Once the pictures have been excluded, set down each remaining entry word for word.

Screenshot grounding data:
++++++
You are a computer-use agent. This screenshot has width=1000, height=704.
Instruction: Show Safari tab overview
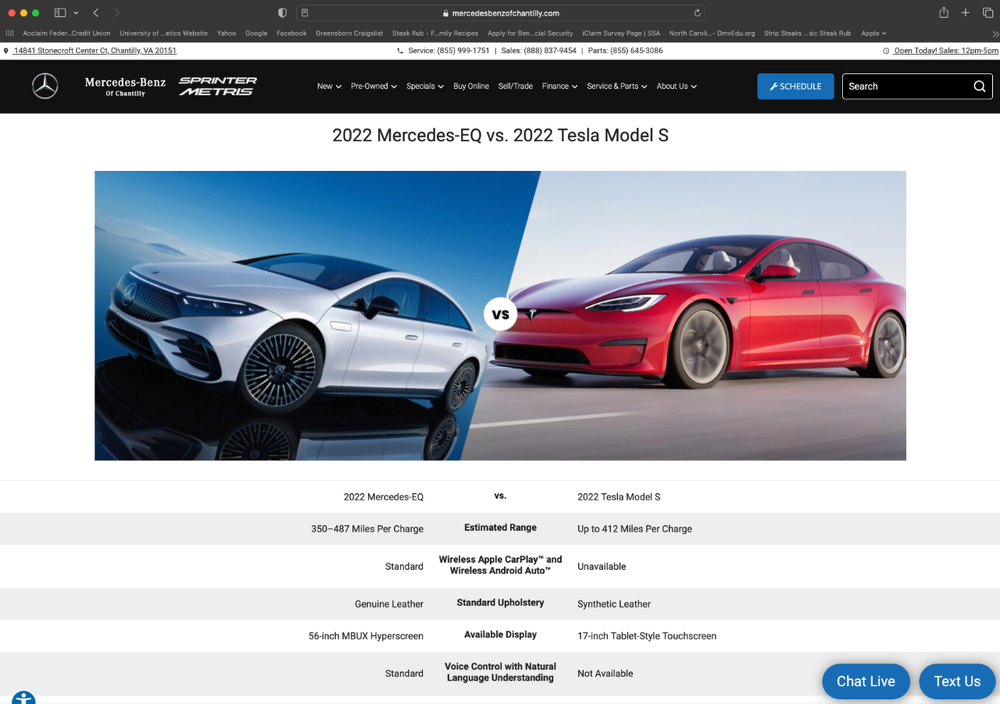[x=987, y=13]
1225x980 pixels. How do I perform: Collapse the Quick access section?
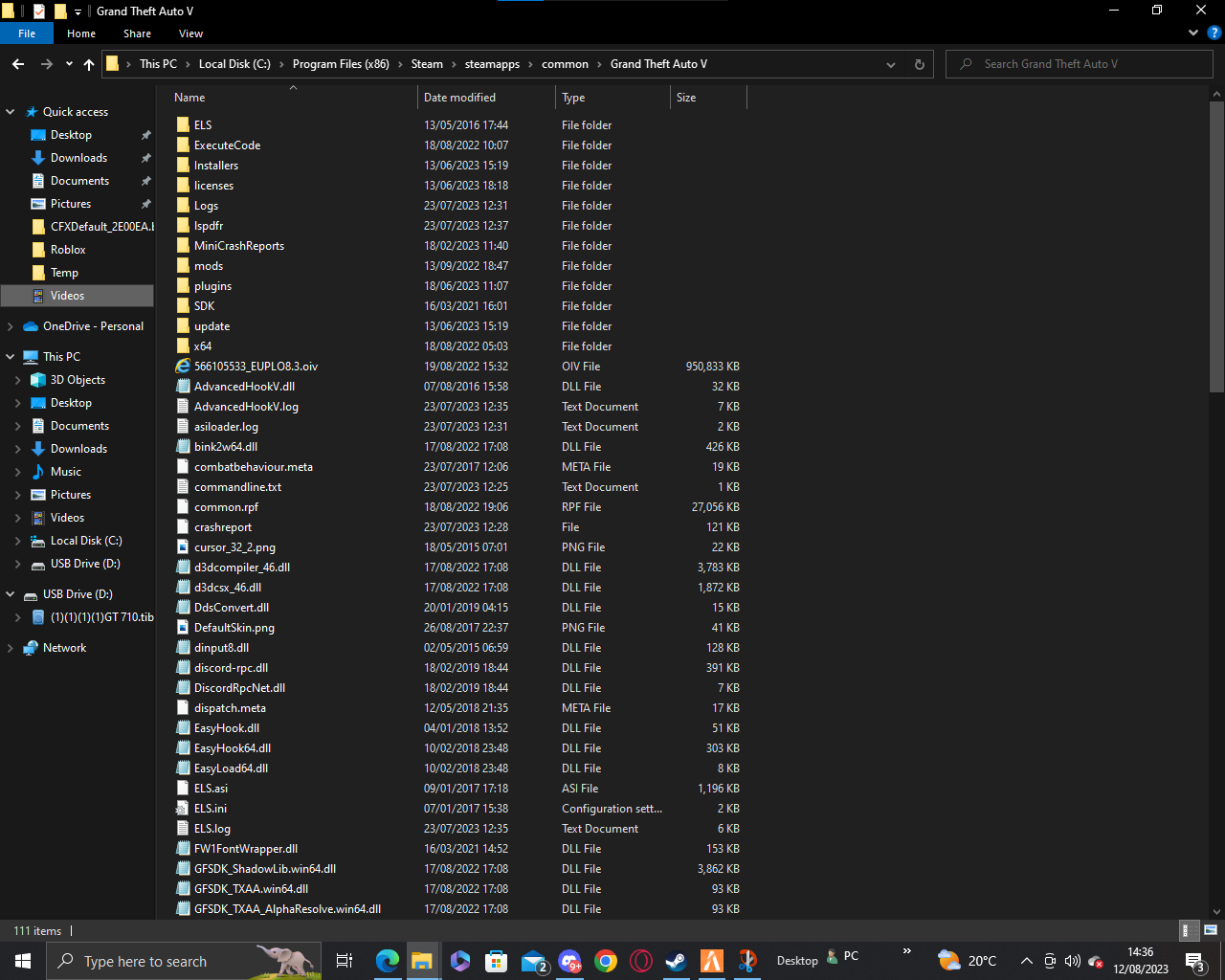click(11, 112)
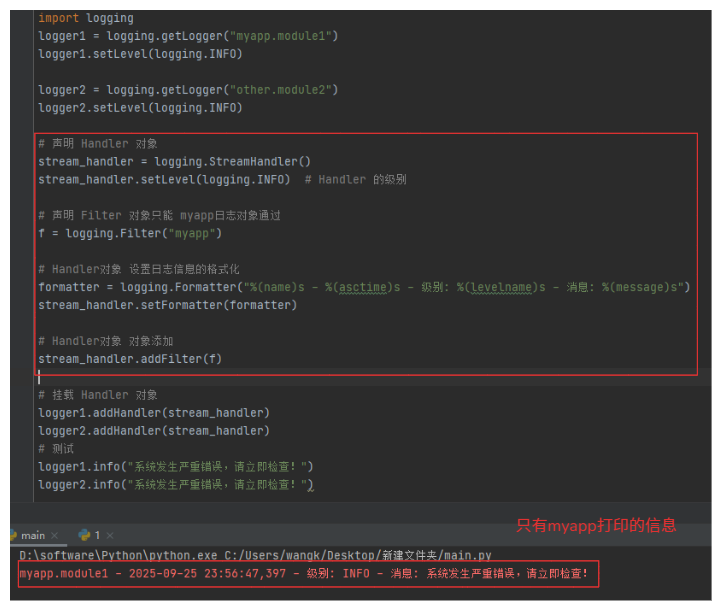
Task: Click the stream_handler.addFilter(f) line
Action: [x=130, y=359]
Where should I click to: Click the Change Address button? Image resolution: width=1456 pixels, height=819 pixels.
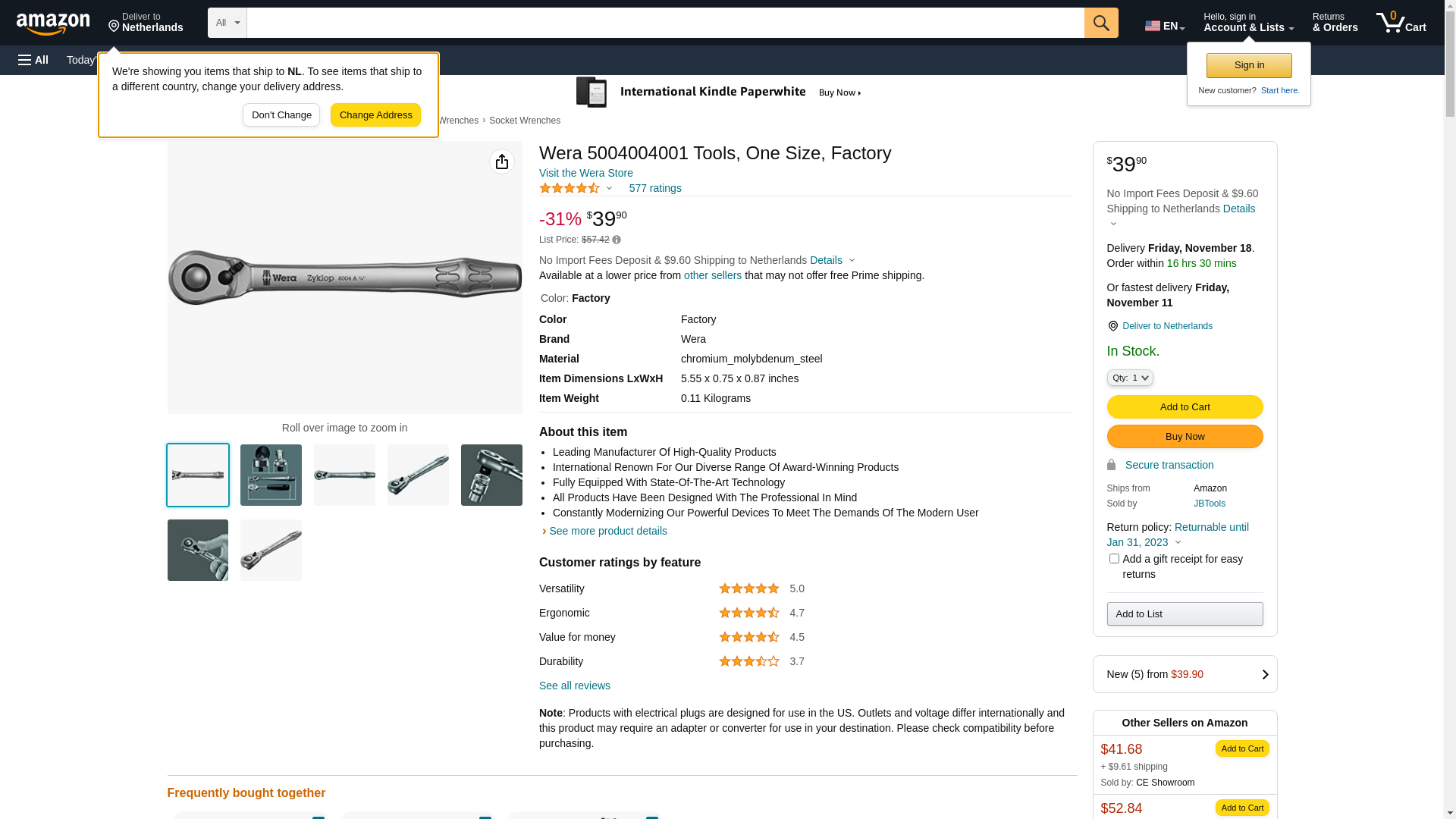[x=375, y=115]
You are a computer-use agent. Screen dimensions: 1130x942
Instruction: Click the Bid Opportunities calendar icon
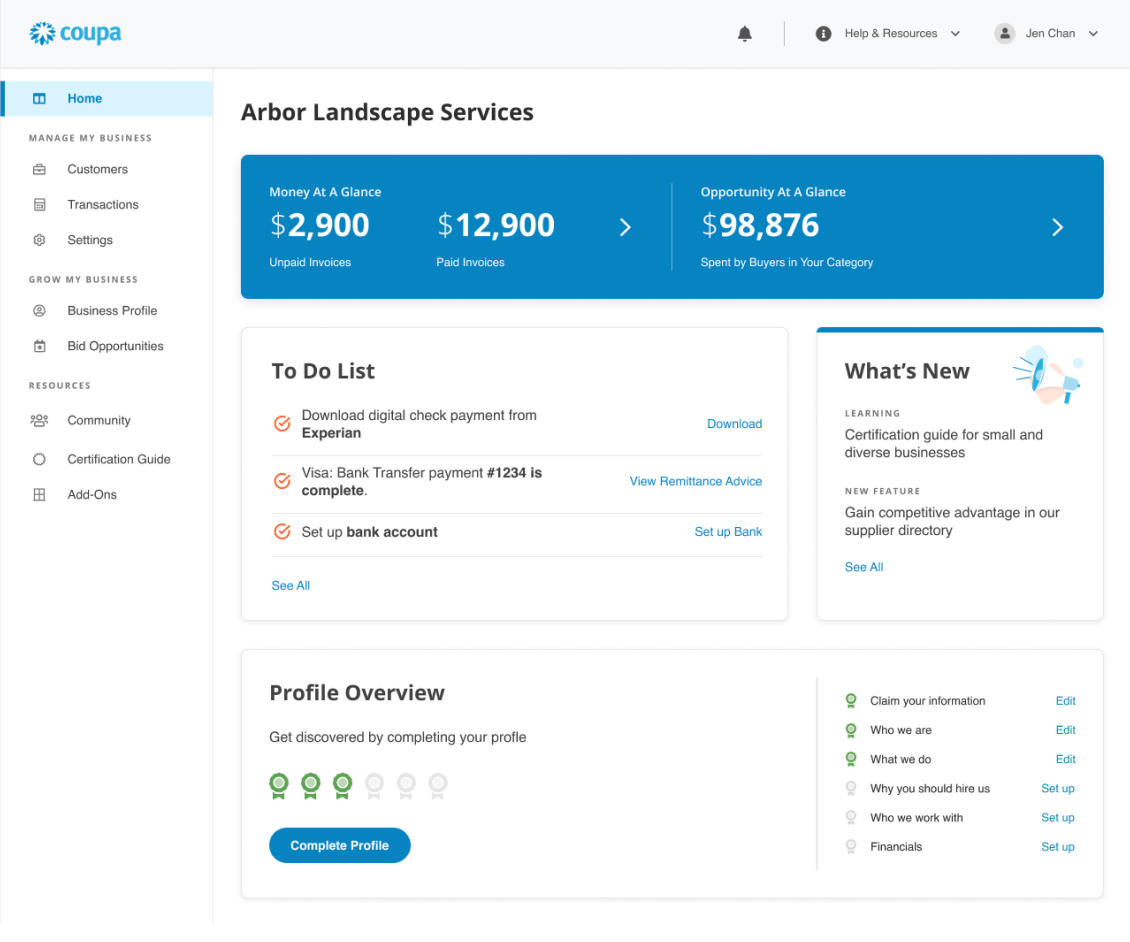click(x=40, y=346)
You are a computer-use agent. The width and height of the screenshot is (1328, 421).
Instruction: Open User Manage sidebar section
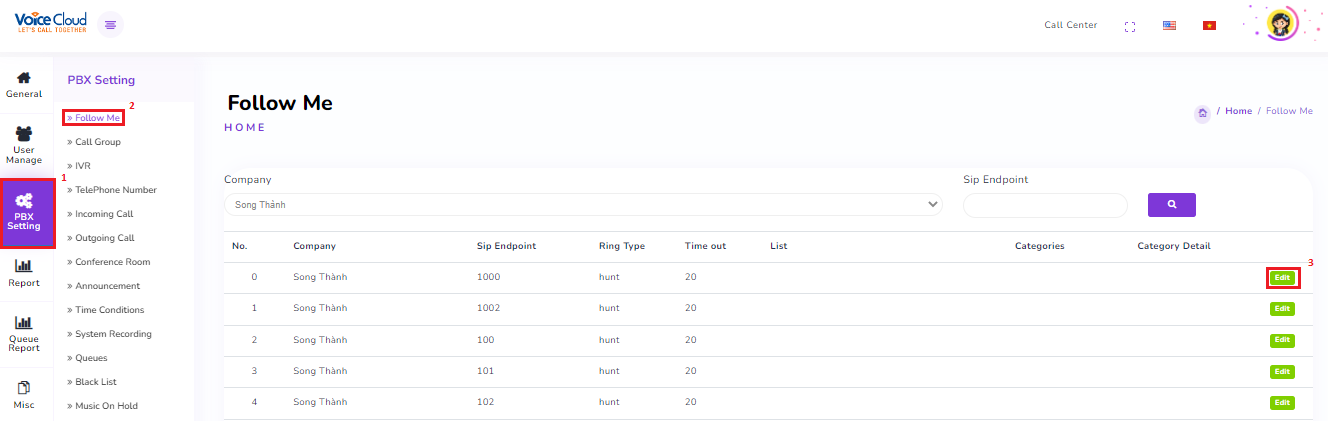pos(24,145)
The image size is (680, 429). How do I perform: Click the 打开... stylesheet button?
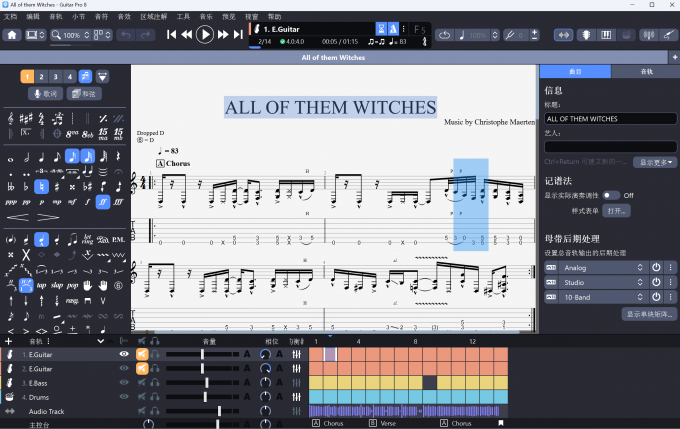617,211
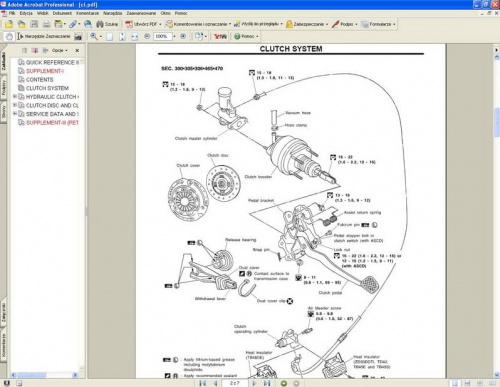
Task: Close the bookmarks panel with X
Action: pyautogui.click(x=77, y=50)
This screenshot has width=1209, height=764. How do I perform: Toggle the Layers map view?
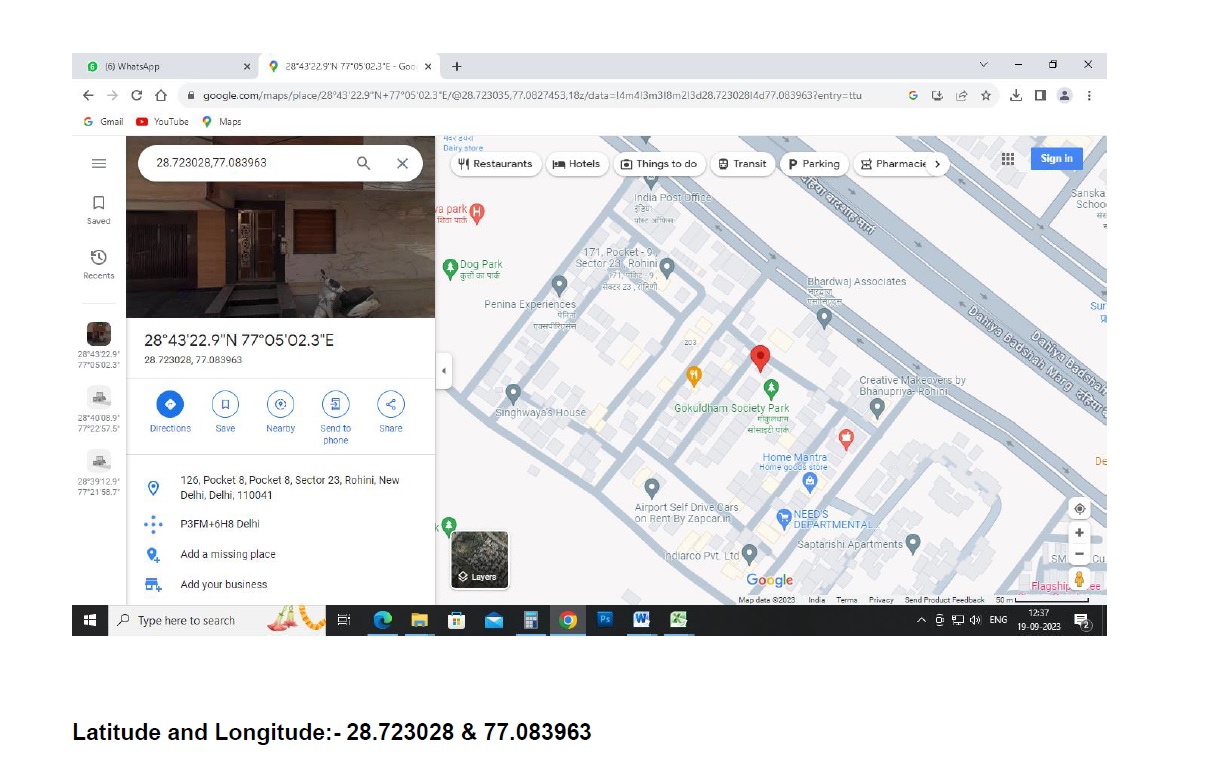(480, 559)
++++++
• **Finished exercise**:
You are a computer-use agent. This screenshot has width=1000, height=704.
Instruction: Show Safari tab overview
[x=987, y=13]
1225x980 pixels. How do I perform: Collapse the Quick access section?
click(11, 112)
Task: Click the stream_handler.addFilter(f) line
Action: [x=130, y=359]
Where should I click to: Click the Change Address button? Image resolution: width=1456 pixels, height=819 pixels.
[x=375, y=115]
You are a computer-use agent. Screen dimensions: 1130x942
Instruction: Click the Bid Opportunities calendar icon
click(x=40, y=346)
You are a computer-use agent. The width and height of the screenshot is (1328, 421).
Instruction: Open User Manage sidebar section
pos(24,145)
The image size is (680, 429). How do I perform: Click the 打开... stylesheet button?
617,211
Task: Close the bookmarks panel with X
Action: pyautogui.click(x=77, y=50)
This screenshot has width=1209, height=764. How do I perform: Toggle the Layers map view?
(480, 559)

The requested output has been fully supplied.